I have survived many tragedies in my
life but losing a child is by far the worst.
However, by the grace of God, I will survive this one also. A couple of years ago, I had breast cancer
and lost a part of my body. I thought
that was bad, but it pales in comparison.
Losing my child is like losing a part of my "being.” Andrea was ripped from my heart, and that
jagged tear will always be there. A
certain part of me will be gone forever.
How do I gone on? I pray for strength. I remember the blessings I have now --my
husband, Kelly and Kacy, a nice home, etc.-- and I remember the wonderful
eighteen years I got to spend with Andrea.

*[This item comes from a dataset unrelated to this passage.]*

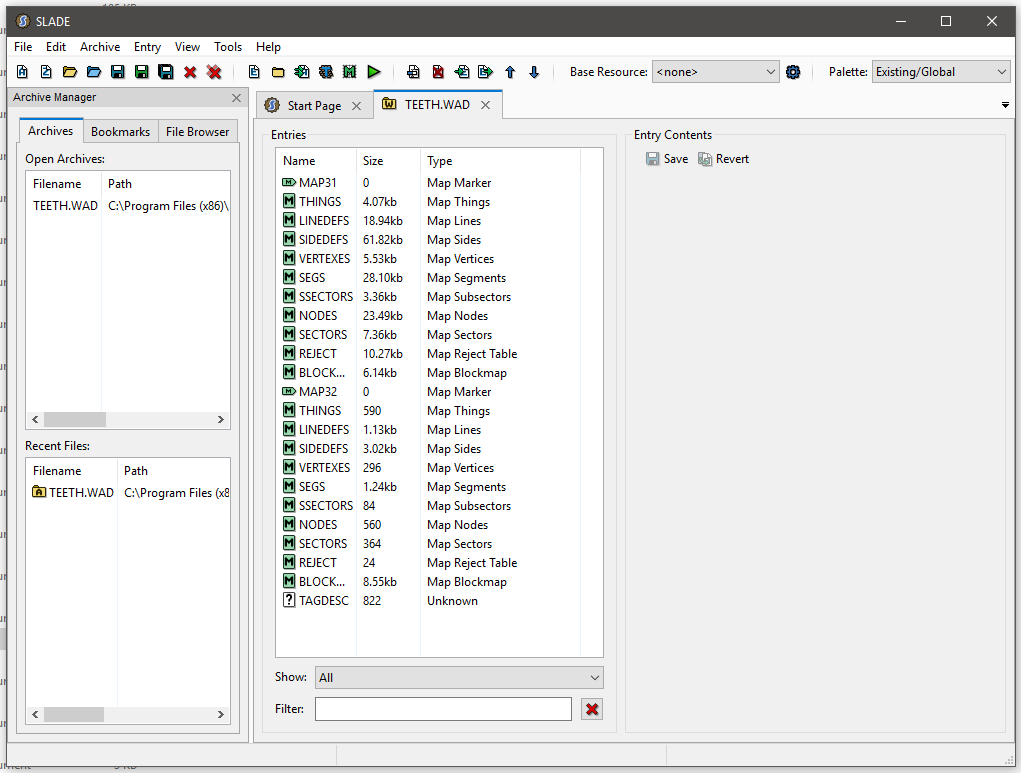Image resolution: width=1021 pixels, height=773 pixels.
Task: Click the red Close All archives icon
Action: pos(214,72)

My relationship with the Lord has
improved. I’ve cried with God, I’ve
yelled at God, I’ve blamed Him and pleaded with Him to tell me why. Through it all, He has always been there,
giving me sign after sign that He is a loving God, that He didn’t do this to
hurt me, and that He will be there for me.

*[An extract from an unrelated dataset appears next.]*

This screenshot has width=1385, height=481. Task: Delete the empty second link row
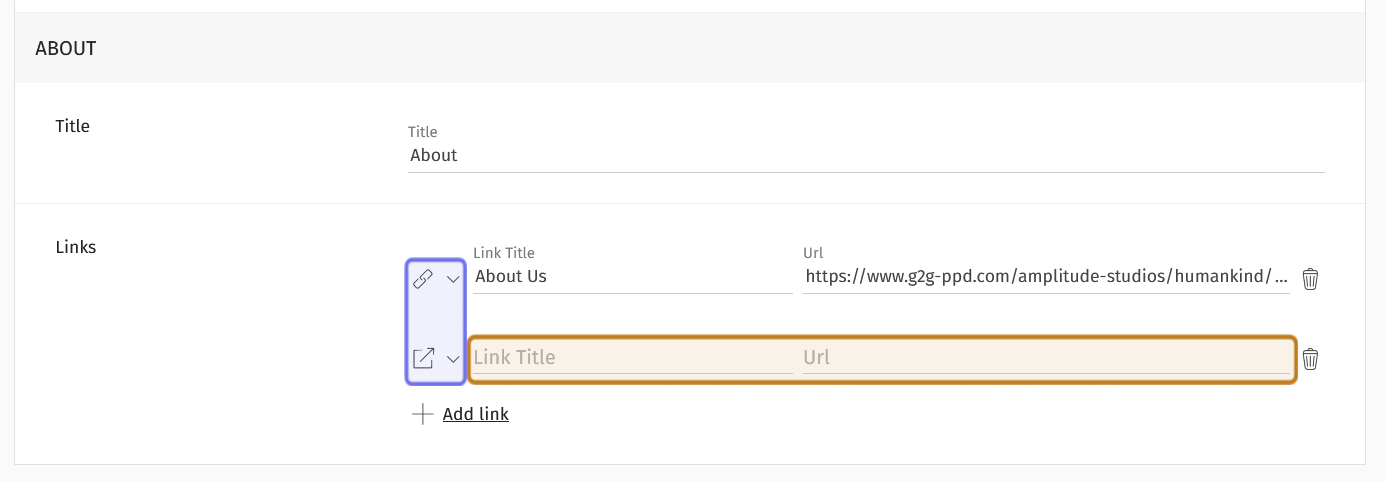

He has tried to show me that Andrea is in Heaven, no longer in the
mental anguish that she was suffering.
The fact that the anniversary of her death fell on Easter was a big
sign. For brief moments in time, I feel
at peace realizing that my daughter gets to spend eternity in Heaven "forever
I miss Andrea so much. I struggle with why and the unfairness of it
all, but I also trust God. He is
almighty, all knowing. He had to know it
was the best, maybe not for me but for her.
And that’s all I have wanted…the best for my children.